I am the eyes, hands, and feet of the physician. I am not their eye candy or their inferior. I don't stand up when they enter to room. I don't follow their orders, I discuss the pathophysiology of the patient's condition with them, and together we make a plan. Often the things I suggest are the course of action we take, and other times I learn something new I had not understood from this doctor. They don't talk down to me; we discuss things together.

I had an experience this weekend, one of the first of its kind for me, and I was surprised by how angry and affected by it I was.

A friend cut their arm and hours later still struggled to stop the bleeding. I assessed the wound and created a pressure dressing out of the supplies you have available in a frat house cottage. I reluctantly informed the friend that the wound would likely need a stitch or glue. It wasn't large, but it was deep and wide and would likely heal poorly, if at all, and even if it didn't become infected would leave a decent scar. I am not one to jump to big medical interventions; if anything, I ride the line of noncompliant and under-concerned.

My opinion was shared but another guest, a doctor, decided it would probably be fine with a Band-Aid and heal without issues. He may be right, or I may be right. But a close family friend who I have known almost my entire life chimed in.

"No offense, Kateri," he said, "But obviously we're going with the doctor over the nurse for this one."

"You're just a nurse," he might as well have said, although he didn't.

I felt like I had been smacked in the back by a two-by-four. My best friend knew this would be my reaction and turned in horror as the color left my face and the posture left my shoulders. Something inside of me sunk.

The following day I struggled to understand why I was still upset. Surely he had no idea what his words had meant, or how they felt. But over lunch the following day, as I discussed my new job with my family, it became clear. My job is so much, and so much of it is misunderstood. And maybe this is no one's fault but my own. Sure, I'm a nurse. Yup, some days are sad. Yeah, blood and poop don't bother me.

But that's all I say. I don't tell you what I really do. And the media definitely doesn't either. Nurse friends, help me out here. Maybe it's time that we stop pretending we are less than we are, that we do less than we do.

I came across the following blurb this morning. I wrote it a few years ago for Nurse's Day, and it rings as true today as it did then. I may not be a doctor, but I am a nurse. And if you are someone whose mind says "just a nurse" please, go ahead and ask the nurse you know best what it is that they do. I think you may be surprised.

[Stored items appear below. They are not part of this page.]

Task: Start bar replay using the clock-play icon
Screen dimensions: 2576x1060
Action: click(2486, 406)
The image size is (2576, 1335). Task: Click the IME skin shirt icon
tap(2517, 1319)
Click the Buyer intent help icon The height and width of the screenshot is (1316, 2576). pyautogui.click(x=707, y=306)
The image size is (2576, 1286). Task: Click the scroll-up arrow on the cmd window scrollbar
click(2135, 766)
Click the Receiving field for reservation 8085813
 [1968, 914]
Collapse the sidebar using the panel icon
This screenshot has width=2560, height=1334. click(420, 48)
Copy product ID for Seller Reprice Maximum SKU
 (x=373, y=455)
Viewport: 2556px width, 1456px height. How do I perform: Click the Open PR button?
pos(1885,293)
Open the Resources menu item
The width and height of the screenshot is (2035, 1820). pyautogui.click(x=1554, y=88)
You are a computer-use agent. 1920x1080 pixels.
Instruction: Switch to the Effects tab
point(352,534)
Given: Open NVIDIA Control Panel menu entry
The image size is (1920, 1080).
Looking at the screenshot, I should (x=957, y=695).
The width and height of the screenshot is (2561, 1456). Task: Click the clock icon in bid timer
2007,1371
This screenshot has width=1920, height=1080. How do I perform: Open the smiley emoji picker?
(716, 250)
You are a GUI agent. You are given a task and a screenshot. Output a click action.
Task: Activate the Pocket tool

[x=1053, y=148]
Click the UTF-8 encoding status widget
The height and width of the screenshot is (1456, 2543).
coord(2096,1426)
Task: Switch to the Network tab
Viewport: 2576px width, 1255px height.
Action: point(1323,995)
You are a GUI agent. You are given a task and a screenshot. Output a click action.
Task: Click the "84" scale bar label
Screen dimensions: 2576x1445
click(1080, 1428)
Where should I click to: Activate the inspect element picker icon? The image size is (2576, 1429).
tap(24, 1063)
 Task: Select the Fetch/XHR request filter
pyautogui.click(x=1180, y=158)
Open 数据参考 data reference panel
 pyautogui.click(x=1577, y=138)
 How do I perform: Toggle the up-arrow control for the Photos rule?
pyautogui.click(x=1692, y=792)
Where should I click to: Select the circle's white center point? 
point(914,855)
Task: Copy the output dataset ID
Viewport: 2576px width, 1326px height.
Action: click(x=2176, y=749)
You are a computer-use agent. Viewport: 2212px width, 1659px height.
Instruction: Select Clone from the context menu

I am a nurse. I didn't become a nurse because I couldn't cut it in med school or failed organic chemistry, but rather because I chose this. I work to maintain my patient's dignity through intimate moments, difficult long term decisions, and heartbreaking situations. I share in the joy of newly-born babies and miraculously-cured diseases. I share in the heartbreak of a child taken too soon, a disease too powerful, a life changed forever. My patient is often an entire family. I assess and advocate. Sometimes I wipe bottoms, often I give meds, but that isn't the extent of what I do. There are people above me, and people below. I work closely with both; without them, I could not do what I do well. I chose this profession and love almost every minute of it. I know I am not alone, and I appreciate all of the nurses who work alongside me. Many of them have shaped me into the nurse I am. Someday I will shape others into the nurse they will be. This wasn't my plan B. It was my plan A, and I would gladly choose it again.